Masjid-masjid di lingkup pemerintahan, seperti kementerian, lembaga, dan Badan Usaha Milik Negara (BUMN) rupanya mulai terpapar radikalisme. Menurut catatan Badan Intelijen Negara (BIN), dari 41 masjid yang terindikasi telah terpapar radikalisme, 17 masjid kondisinya sudah termasuk kategori parah. Secara keseluruhan ada 500 masjid di seluruh Indonesia telah terpapar radikalisme.
Kepada VOA, Senin (19/11), juru bicara BIN Wawan Purwanto menjelaskan penyebaran paham radikal dan terorisme tidak terlepas dari konflik bersenjata yang terus berlangsung di Timur Tengah, seperti di Irak, Suriah, Yaman, dan Libya. Dia menambahkan banyak ajaran-ajaran dari medan perang di Timur Tengah dibawa ke medan damai di Indonesia.
Wawan menambahkan ayat-ayat yang turun dalam peperangan banyak disampaikan di Indonesia yang dalam keadaan stabil, aman, dan damai.
"Sehingga akhirnya di sini masyarakat banyak yang juga lantas menerima mengenai berita-berita atau ajaran-ajaran berbeda, intoleransi, ujaran kebencian, ataupun takfiri, mengkafirkan pihak yang lain. Juga menyitir ayat-ayat tanpa menyebutkan sebab turunnya ayat. Sehingga akhirnya masyarakat menjadi terbawa emosional serta suasananya menjadi panas," kata Wawan.
Wawan mengatakan para penceramah radikal juga mengajak jamaah untuk ikut berperang atas nama jihad ke wilayah-wilayah konflik, seperti Marawi di Filipina Selatan. Mereka juga ada yang mengajak jamaah masjid untuk meyakini dan mulai bergerak buat membangun negara khilafah di Indonesia.
Menurut Wawan, BIN melansir data 41 masjid di lingkup pemerintah yang sudah terpapar radikalisme dan terorisme itu untuk memberi peringatan dini kepada masyarakat. Wawan meminta masyarakat ketika mendengarkan ceramah atau khotbah untuk mencerna apakah ajaran yang disampaikan sesuai atau tidak dengan ajaran Islam yang sesungguhnya atau mengandung unsur-unsur radikal.

* [Petunjuk]:
(1) Salin persis bagian teks bacaan tentang radikalisme di masjid, dimulai dari "Kepada VOA, Senin" dan terus sampai "aman, dan damai.".
(2) Dalam teks bacaan tentang radikalisme di masjid, siapa nama juru bicara BIN yang memberi penjelasan kepada VOA?
Daftar berikut diambil dari sumber yang berbeda.

* [Bahan]:

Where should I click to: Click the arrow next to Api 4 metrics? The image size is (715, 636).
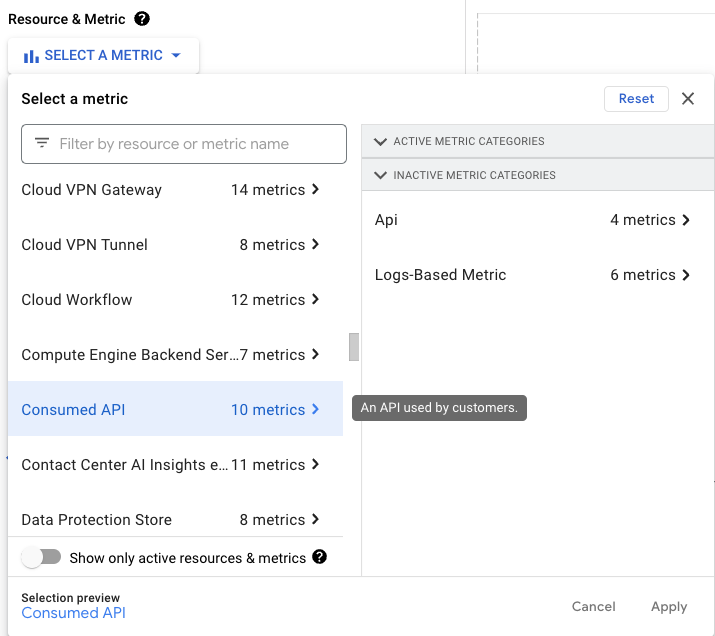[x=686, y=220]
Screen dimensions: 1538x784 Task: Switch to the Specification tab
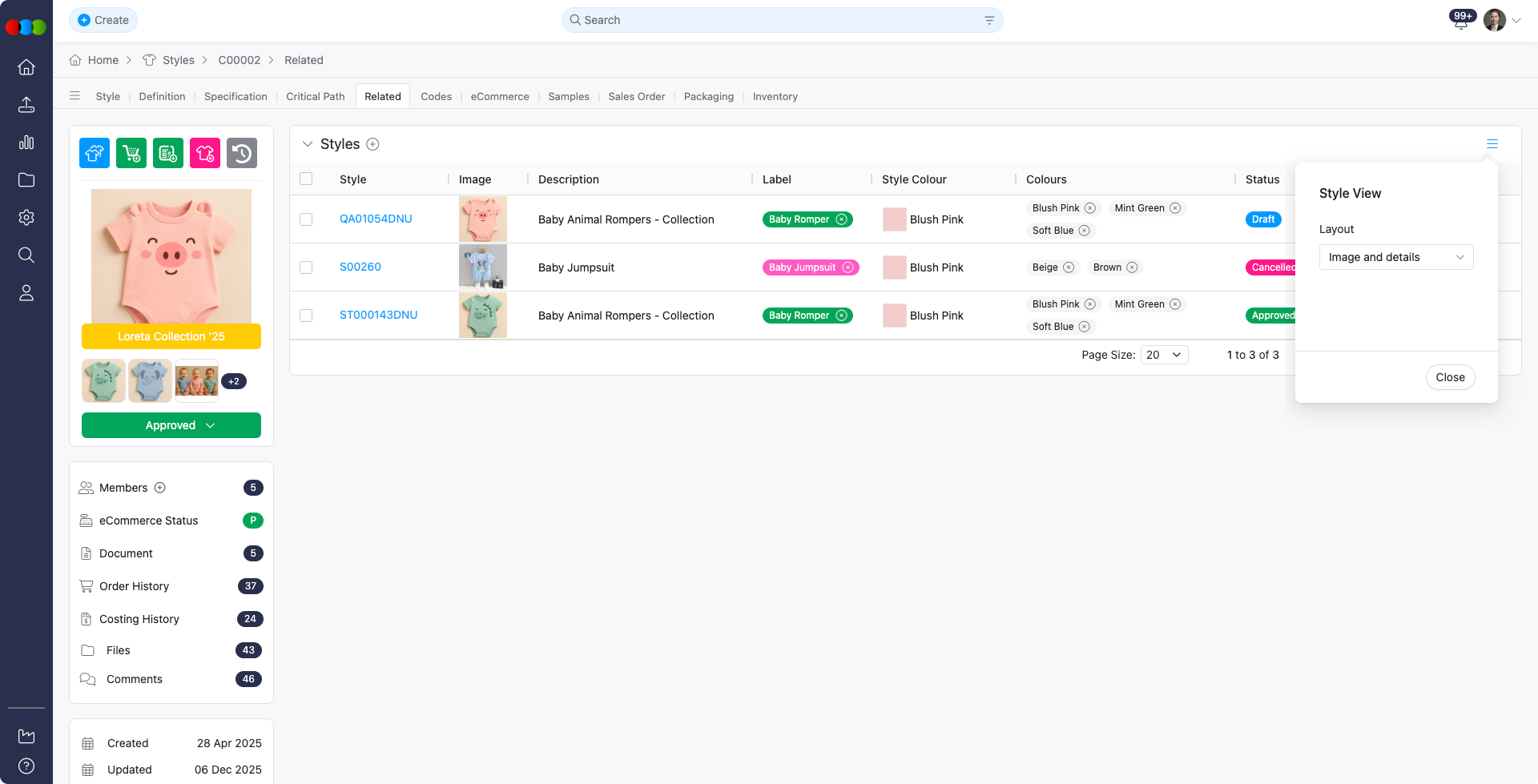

* [Jawaban]:
(1)
Kepada VOA, Senin (19/11), juru bicara BIN Wawan Purwanto menjelaskan penyebaran paham radikal dan terorisme tidak terlepas dari konflik bersenjata yang terus berlangsung di Timur Tengah, seperti di Irak, Suriah, Yaman, dan Libya. Dia menambahkan banyak ajaran-ajaran dari medan perang di Timur Tengah dibawa ke medan damai di Indonesia.
Wawan menambahkan ayat-ayat yang turun dalam peperangan banyak disampaikan di Indonesia yang dalam keadaan stabil, aman, dan damai.

(2) Wawan Purwanto.